結論から言うと、生前贈与と相続は仕組みも課税方法も異なるため、状況によって最適な選択肢が変わります。
ここでは両者の違いやメリット・注意点を分かりやすく解説します。
□ 生前贈与と相続の違い
・生前贈与
生きている間に財産を譲る方法で、贈与税がかかります。
また、不動産の場合は評価額が上がることもあり、相続とは異なる課税リスクがある点に注意が必要です。
・相続
亡くなった後に財産を承継する方法で、相続税がかかります。
財産が基礎控除額(3,000万円+600万円×法定相続人の数)以内なら相続税は不要です。
👉 財産が基礎控除を超える場合は生前贈与が有効、控除内なら相続で十分 と考えるのが基本です。

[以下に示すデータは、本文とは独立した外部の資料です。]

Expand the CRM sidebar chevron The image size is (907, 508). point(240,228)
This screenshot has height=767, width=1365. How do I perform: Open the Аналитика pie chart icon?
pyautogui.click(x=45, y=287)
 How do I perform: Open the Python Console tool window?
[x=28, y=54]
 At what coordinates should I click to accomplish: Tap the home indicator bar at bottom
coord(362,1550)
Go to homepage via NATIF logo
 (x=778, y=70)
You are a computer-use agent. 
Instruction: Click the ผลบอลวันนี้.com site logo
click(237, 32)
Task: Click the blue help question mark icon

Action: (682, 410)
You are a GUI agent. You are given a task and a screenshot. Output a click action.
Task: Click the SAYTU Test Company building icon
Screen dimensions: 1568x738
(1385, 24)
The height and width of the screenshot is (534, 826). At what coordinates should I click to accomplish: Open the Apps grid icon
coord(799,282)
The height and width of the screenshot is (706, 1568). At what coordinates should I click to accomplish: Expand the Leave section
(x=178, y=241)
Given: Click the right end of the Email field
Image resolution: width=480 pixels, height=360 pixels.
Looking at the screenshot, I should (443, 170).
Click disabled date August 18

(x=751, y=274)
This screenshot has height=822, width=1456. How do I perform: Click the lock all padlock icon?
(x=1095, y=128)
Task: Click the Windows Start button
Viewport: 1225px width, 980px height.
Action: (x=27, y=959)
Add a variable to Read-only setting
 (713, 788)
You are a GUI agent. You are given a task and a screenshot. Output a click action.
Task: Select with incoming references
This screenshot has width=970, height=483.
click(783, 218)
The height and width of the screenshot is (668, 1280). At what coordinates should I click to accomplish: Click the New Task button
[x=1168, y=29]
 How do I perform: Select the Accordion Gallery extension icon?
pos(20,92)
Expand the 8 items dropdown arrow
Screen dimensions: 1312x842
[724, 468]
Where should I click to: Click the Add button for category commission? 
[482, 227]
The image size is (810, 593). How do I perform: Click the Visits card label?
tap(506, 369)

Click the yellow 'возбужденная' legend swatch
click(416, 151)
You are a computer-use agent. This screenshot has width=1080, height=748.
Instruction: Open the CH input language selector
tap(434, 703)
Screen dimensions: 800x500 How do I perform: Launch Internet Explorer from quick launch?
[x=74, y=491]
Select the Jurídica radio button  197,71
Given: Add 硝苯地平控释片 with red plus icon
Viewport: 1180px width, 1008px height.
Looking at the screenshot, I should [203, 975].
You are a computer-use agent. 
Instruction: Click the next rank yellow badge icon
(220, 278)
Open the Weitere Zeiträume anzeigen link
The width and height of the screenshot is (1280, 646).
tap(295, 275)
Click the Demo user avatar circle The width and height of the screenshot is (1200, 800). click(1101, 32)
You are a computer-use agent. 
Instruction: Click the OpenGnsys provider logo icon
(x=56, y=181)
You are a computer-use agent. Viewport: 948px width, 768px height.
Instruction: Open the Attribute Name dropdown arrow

ただし、部分的に生前贈与を活用するなど、状況に応じた判断が必要です。
□ 生前贈与は節税対策になるのか?
生前贈与には「年間110万円まで非課税」という基礎控除があります。
例えば、110万円を10年間、2人に贈与すれば 合計2,200万円を非課税で移転可能 です。
長期的に取り組むことで大きな節税効果が期待できます。
一方で、110万円を超える贈与には高い税率の贈与税が課されます。
ただし、生前贈与と相続を組み合わせることで節税できるケース もあります。
例)
・全財産1億5,000万円を相続 → 相続税1,840万円
・1,000万円ずつ生前贈与+残りを相続 → 税金合計1,714万円
このように、財産が多い方ほど計画的な生前贈与が有効 です。
□ 生前贈与の注意点
生前贈与を行う際には「相続時精算課税制度」にも注意が必要です。
・相続時精算課税制度とは?
贈与額2,500万円まで非課税になる制度。ただし一度選択すると基礎控除(110万円)は使えなくなります。
・メリット
贈与時より資産価値が上がる見込みがある場合に有効。
例:贈与時2,000万円 → 相続時5,000万円になっても、課税は2,000万円分のみ。
・デメリット
資産価値が下落した場合、かえって損になることもある。
また、一度制度を選ぶと取り消せないため慎重な判断が求められます。
□ まとめ
生前贈与と相続の違いをまとめると:
・財産が基礎控除を超える場合 → 生前贈与を計画的に活用
・基礎控除内に収まる場合 → 相続で十分
・資産価値の変動を見越して → 相続時精算課税制度を検討
生前贈与は正しく使えば節税に大きな効果を発揮しますが、誤った選択をすればかえって税負担が増える可能性もあります。
ご自身やご家族の財産状況に合わせ、専門家へ相談しながら最適な方法を選ぶことをおすすめします。